» Passage provided:
This paper describes the development and application of a novel and generic framework for parsimonious soil-water interaction models to predict the risk of agro-chemical runoff. The underpinning models represent two scales to predict runoff risk in fields and the delivery of mobilized pesticides to river channel networks. Parsimonious field and landscape scale runoff risk models were constructed using a number of pre-computed parameters in combination with live rainfall data. The precomputed parameters included spatially-distributed historical rainfall data to determine long term average soil water content and the sensitivity of land use and soil type combinations to runoff. These were combined with real-time live rainfall data, freely available through open data portals and APIs, to determine runoff risk using SCS Curve Numbers. The rainfall data was stored to provide antecedent, current and future rainfall inputs. For the landscape scale model, the delivery risk of mobilized pesticides to the river network included intrinsic landscape factors. The application of the framework is illustrated for two case studies at field and catchment scales, covering acid herbicide at field scale and metaldehyde at landscape scale. Web tools were developed and the outputs provide spatially and temporally explicit predictions of runoff and pesticide delivery risk at 1 km2 resolution. The model parsimony reflects the driving nature of rainfall and soil saturation for runoff risk and the critical influence of both surface and drain flow connectivity for the risk of mobilized pesticide being delivered to watercourses. The novelty of this research lies in the coupling of live spatially-distributed weather data with precomputed runoff and delivery risk parameters for crop and soil types and historical rainfall trends. The generic nature of the framework supports the ability to model the runoff and field-to-channel delivery risk associated with any in-field agricultural application assuming application rate data are available.

» What the task requires: According to the passage on pesticide runoff risk models, at what resolution do the web tool outputs give their predictions?

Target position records
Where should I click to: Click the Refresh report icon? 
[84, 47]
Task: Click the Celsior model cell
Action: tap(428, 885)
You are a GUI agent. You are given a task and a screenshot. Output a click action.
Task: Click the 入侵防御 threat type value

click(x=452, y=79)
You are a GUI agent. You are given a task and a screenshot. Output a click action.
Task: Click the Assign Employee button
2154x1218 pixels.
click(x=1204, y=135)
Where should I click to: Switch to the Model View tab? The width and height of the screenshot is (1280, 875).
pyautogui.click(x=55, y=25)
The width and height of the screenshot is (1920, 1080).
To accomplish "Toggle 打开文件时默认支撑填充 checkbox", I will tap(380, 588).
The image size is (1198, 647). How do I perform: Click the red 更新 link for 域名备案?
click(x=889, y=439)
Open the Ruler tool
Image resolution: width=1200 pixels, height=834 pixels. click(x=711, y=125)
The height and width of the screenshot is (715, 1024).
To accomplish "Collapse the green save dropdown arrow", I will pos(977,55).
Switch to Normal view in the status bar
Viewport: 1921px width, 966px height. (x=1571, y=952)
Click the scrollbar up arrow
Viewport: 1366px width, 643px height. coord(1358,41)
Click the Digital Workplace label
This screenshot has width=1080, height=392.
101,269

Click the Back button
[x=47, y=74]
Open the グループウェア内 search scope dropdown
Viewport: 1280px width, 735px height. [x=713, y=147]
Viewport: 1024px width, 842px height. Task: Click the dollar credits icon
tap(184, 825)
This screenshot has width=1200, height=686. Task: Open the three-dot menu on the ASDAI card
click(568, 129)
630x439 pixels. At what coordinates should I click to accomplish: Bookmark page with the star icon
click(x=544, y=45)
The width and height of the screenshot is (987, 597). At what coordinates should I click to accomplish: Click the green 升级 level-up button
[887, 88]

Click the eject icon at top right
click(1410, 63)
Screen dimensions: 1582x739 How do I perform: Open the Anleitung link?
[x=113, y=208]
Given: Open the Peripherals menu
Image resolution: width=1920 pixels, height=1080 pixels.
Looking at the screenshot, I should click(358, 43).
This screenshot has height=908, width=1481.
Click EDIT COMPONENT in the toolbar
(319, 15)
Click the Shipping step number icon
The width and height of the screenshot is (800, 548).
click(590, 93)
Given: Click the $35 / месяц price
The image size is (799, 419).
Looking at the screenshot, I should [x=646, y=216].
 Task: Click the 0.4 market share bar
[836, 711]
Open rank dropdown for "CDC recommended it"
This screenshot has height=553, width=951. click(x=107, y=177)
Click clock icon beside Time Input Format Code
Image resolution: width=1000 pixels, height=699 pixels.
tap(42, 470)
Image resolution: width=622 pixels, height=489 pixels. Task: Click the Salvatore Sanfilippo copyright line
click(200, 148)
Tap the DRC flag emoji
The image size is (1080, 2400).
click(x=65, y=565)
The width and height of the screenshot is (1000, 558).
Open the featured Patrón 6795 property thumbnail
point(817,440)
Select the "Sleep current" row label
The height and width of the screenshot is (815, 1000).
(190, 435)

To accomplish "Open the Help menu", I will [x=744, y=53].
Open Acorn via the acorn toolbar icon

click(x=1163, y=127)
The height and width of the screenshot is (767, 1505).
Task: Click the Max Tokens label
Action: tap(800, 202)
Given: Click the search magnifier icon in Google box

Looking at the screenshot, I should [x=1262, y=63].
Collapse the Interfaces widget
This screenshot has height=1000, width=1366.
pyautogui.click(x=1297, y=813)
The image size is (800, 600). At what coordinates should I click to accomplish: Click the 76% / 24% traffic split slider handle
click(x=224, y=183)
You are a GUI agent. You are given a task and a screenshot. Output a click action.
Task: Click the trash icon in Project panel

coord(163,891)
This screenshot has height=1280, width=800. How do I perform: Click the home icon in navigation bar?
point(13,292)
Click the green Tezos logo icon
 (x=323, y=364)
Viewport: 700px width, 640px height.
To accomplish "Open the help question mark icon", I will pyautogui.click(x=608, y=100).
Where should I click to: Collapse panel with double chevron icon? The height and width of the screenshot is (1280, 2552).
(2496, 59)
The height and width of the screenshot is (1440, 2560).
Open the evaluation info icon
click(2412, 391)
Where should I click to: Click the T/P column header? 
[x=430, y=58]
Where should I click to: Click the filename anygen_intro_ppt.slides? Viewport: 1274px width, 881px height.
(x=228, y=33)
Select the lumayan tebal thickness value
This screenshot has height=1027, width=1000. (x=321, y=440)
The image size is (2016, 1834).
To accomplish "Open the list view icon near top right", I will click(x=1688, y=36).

» Result of the task: At 1 km2 resolution.